Now, was it true that there was no king in Israel during the time of the Judges? It is true that there was no human being on earth who was the king over Israel during this period. God ruled Israel indirectly, through the high priests of the family of Aaron and the Levites who assisted them and also through a variety of men and women whom God raised up to deliver Israel from their periodic oppression that resulted from their sins against God. But while there was no king over Israel, with the possible exception of the abortive attempt of Ahimelech the son of Gideon to rule over Israel from Shechem, there was still an obvious King who ruled over Israel at this time, against whom the Israelites were nearly constantly in rebellion against, as had been the case throughout their national history.

This king, of course, was God Himself. The godly authors of the psalms always recognized the authority of God as King, and repeatedly wrote about God as their king. Let us turn to examine such verses in order and then discuss them as a group to see what was different about the way that the psalmists recognized God as their king and the way that Israel rejected God as their king. Psalm 45:6-7 speaks, for example, of God’s love of righteousness. Psalm 45:6-7 reads: “Your throne, O God, is forever and ever; a scepter of righteousness is the scepter of Your kingdom. You love righteousness and hate wickedness; therefore God, Your God, has anointed You with the oil of gladness more than Your companions.” This messianic psalm of the songs of the Sons of Korah speaks about God’s love of righteousness and hatred of wickedness, and it was their love of wickedness that led Israel to reject the authority of God and to seek their own human kings who would be like them, instead of the righteous leadership that God provided which included national chastisement for their evils that they chafed under.

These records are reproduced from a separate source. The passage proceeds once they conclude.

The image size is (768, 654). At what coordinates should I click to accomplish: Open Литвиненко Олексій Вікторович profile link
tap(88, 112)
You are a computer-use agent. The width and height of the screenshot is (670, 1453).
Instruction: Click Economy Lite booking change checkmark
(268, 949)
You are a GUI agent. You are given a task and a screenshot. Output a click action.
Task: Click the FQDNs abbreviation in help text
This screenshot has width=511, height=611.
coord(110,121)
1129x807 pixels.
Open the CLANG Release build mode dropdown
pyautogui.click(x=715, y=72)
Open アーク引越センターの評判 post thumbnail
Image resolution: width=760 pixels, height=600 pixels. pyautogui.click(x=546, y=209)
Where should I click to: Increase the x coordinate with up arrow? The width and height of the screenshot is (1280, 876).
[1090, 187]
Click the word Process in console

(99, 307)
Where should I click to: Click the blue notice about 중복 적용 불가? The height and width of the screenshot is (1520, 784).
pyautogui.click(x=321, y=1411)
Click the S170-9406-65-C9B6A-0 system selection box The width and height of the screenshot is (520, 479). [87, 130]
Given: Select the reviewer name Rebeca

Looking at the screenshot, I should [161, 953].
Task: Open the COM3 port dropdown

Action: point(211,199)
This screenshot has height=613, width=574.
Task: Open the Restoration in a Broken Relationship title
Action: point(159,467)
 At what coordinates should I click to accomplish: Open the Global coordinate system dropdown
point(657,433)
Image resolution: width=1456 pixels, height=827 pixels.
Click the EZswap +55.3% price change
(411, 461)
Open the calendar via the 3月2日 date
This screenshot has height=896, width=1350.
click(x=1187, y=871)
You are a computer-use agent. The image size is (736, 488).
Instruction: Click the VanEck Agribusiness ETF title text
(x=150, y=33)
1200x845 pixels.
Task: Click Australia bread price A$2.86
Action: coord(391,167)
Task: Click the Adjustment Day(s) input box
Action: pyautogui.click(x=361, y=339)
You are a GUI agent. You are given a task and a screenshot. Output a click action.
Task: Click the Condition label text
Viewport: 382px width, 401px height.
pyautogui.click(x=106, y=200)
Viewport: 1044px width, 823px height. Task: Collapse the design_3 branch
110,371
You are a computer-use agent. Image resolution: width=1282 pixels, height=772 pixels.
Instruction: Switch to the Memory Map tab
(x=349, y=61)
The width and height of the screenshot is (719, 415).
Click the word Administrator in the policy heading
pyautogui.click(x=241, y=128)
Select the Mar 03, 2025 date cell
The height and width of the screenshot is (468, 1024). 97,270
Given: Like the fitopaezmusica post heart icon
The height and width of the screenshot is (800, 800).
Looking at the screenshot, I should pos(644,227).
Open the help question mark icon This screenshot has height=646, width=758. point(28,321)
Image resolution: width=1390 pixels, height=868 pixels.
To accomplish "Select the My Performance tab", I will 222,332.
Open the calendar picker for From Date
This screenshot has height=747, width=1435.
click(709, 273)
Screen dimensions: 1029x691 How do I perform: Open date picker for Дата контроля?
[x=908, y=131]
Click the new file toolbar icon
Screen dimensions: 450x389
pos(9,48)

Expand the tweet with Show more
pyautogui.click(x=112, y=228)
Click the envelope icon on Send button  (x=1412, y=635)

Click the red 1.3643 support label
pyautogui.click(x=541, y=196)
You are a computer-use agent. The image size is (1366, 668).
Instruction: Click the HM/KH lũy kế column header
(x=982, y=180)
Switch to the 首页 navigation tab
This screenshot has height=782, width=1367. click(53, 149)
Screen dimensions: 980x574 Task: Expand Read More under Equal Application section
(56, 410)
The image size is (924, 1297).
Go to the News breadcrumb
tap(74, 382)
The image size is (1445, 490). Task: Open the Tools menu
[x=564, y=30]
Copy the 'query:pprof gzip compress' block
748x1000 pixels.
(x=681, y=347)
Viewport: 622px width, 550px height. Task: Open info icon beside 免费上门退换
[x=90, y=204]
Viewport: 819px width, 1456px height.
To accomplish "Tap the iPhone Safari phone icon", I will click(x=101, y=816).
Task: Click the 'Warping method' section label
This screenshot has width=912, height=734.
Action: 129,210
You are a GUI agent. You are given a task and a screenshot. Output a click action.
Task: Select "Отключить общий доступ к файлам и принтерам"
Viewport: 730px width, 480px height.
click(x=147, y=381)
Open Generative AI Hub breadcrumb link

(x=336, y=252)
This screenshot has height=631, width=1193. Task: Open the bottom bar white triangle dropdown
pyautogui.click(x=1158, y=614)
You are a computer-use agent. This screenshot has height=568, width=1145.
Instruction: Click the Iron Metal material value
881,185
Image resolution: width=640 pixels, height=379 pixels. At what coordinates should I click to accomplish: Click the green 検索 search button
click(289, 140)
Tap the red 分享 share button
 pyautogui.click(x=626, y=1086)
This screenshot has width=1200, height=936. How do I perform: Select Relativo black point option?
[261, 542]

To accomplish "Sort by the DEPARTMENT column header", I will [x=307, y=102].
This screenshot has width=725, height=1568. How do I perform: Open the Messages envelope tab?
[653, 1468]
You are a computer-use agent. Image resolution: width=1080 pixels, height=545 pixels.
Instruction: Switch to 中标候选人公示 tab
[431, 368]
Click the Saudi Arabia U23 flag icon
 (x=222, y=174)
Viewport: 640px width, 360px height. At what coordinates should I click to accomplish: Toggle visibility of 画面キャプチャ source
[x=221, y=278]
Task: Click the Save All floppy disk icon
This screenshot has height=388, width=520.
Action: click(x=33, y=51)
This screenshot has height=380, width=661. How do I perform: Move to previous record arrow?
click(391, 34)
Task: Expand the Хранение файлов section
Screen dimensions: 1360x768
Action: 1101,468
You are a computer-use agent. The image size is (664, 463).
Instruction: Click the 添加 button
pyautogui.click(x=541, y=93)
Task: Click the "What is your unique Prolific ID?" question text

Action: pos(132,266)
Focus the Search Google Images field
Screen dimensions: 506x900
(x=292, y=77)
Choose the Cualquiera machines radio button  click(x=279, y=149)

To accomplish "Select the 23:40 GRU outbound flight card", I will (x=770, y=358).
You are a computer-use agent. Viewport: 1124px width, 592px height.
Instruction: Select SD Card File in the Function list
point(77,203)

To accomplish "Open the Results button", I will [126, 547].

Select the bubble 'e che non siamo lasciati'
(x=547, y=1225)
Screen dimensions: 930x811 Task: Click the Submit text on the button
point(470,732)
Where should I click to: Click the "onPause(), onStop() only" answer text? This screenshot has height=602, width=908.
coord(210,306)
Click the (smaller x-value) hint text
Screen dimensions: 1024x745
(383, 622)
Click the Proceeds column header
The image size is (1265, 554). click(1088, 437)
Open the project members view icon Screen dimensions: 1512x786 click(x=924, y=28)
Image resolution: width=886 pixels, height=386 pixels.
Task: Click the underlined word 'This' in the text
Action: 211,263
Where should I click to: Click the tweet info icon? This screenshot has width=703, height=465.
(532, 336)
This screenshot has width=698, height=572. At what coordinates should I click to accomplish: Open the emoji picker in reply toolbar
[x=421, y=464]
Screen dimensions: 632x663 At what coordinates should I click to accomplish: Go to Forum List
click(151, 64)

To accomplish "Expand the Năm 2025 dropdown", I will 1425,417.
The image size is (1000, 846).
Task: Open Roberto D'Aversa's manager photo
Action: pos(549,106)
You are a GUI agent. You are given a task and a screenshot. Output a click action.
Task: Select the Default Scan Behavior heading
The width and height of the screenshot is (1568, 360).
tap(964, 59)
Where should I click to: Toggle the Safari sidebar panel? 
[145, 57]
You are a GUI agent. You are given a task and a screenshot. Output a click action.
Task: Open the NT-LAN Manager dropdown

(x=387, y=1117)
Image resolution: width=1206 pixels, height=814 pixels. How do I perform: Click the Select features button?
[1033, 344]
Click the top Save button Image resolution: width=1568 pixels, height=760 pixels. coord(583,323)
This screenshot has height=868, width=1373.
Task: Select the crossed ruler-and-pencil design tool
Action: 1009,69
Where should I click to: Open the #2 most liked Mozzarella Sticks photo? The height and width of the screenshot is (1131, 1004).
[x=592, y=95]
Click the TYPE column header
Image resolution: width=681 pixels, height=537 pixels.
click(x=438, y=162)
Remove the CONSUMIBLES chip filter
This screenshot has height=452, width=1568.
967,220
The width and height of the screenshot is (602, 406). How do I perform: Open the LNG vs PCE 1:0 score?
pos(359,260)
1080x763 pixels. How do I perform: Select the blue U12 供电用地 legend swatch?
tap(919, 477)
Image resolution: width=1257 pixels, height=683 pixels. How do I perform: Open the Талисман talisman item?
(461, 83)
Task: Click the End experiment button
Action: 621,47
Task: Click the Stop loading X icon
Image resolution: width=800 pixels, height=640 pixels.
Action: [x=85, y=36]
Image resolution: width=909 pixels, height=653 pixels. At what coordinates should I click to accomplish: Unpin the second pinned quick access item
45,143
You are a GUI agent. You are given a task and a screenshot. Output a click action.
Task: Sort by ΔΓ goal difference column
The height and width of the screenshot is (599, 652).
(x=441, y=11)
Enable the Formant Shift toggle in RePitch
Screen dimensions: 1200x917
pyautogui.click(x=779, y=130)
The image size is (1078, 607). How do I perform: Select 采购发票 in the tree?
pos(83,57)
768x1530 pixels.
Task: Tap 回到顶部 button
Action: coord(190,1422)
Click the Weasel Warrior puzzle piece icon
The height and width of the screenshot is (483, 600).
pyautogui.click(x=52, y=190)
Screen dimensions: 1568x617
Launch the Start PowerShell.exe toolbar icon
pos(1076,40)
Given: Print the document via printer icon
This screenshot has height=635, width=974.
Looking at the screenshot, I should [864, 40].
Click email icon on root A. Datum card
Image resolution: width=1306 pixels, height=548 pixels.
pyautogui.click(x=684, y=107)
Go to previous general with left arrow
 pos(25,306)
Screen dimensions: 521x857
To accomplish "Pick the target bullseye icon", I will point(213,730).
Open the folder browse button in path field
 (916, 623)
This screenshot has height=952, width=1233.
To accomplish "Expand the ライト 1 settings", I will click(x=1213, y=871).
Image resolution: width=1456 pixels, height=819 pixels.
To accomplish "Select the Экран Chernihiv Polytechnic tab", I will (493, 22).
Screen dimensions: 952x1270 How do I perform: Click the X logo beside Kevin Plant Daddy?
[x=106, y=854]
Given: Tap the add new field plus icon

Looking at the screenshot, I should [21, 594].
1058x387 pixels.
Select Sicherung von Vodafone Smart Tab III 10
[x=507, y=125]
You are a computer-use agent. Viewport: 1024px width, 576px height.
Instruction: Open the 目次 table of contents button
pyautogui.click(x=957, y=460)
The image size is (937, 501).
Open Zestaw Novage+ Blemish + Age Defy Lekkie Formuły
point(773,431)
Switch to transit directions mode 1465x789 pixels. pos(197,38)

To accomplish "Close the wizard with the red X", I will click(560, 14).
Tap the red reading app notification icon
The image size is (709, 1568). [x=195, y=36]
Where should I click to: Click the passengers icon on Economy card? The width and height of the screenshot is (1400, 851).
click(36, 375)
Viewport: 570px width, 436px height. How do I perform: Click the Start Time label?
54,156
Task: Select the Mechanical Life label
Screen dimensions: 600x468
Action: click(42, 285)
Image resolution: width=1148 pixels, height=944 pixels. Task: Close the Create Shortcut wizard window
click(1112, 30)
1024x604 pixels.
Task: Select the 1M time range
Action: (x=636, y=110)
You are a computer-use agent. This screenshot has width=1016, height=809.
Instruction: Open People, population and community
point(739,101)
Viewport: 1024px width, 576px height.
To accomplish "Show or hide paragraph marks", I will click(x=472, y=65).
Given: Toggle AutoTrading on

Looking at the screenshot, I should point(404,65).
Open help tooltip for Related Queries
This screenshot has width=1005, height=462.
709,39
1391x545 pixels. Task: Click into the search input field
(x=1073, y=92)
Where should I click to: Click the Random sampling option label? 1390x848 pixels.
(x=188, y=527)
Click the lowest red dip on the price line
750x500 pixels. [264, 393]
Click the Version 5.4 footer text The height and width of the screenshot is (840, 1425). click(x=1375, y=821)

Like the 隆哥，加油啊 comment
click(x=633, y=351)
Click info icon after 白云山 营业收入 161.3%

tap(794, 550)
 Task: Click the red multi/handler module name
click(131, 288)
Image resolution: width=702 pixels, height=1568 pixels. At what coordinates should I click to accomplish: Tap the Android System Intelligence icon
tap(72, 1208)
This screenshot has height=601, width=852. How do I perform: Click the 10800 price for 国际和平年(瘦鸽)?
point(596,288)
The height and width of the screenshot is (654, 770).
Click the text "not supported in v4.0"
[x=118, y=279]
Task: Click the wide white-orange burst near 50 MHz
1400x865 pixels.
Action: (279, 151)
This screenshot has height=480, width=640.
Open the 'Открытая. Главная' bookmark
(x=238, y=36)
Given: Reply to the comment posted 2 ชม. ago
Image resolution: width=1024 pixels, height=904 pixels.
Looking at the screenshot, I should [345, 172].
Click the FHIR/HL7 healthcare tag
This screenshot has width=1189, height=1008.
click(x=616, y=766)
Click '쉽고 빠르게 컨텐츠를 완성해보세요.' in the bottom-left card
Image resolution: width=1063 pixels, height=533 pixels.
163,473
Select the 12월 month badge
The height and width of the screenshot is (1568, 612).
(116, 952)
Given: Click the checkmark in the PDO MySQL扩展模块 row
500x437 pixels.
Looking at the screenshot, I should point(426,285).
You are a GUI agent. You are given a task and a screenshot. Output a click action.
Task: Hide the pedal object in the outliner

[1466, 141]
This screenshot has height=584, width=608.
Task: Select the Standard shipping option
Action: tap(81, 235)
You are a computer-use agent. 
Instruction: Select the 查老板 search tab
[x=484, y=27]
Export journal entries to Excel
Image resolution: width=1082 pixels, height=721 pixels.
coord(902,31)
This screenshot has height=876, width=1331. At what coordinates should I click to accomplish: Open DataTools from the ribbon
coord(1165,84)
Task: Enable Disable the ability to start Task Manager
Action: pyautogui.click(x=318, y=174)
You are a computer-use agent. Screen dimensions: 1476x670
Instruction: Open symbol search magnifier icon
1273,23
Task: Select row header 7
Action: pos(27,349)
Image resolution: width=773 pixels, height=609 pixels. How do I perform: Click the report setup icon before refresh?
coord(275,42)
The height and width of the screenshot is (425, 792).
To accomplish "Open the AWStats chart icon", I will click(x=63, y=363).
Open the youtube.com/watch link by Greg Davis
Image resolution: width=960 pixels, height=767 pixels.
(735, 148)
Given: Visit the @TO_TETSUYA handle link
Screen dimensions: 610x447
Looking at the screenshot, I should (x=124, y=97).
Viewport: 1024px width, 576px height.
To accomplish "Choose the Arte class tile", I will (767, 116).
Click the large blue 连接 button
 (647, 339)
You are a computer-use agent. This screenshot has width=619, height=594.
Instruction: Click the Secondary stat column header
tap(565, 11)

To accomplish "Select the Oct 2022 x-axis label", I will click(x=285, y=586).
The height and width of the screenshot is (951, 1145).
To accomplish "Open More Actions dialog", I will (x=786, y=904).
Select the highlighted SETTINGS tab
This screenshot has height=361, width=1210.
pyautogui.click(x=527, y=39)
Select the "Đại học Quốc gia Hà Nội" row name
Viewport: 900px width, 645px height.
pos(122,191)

Not long after this, the Sons of Korah commented about the kingship of God in Psalm 47. This psalm is short and repeatedly affirms the kingship of God, so let us read the psalm in its entirety. Psalm 47:1-9 reads: “Oh, clap your hands, all you peoples! Shout to God with the voice of triumph! For the Lord Most High is awesome; He is a great King over all the earth. He will subdue the peoples under us, and the nations under our feet. He will choose our inheritance for us, the excellence of Jacob whom He loves. Selah God has gone up with a shout, the Lord with the sound of a trumpet. Sing praises to God, sing praises! Sing praises to our King, sing praises! For God is the King of all the earth; sing praises with understanding. God reigns over the nations; God sits on His holy throne. The princes of the people have gathered together, the people of the God of Abraham. For the shields of the earth belong to God; He is greatly exalted.” Here we see in vivid language that God is our King, the King over all the earth, reigning over all of the nations, sitting on His Holy throne and above all other authorities that exist. Israel failed to recognize that reality or to act on it. They acted like the heathen nations around them instead of behaving as citizens of the Kingdom of God.

Later on, in Psalm 74:12-13, the psalmist Asaph reflects upon the power of God as King to rule over the chaotic forces of evil and rebellion in the earth and on the sea. Psalm 74:12-13 reads: “For God is my King from of old, working salvation in the midst of the earth. You divided the sea by Your strength; You broke the heads of the sea serpents in the waters.” God’s authority over His creation and His hostility to the serpent, the devil, and the devil’s servants has been from the beginning, and again, Israel’s failure to recognize God as their king led them to fail to recognize whose side they were on, a problem that can easily afflict us all as well.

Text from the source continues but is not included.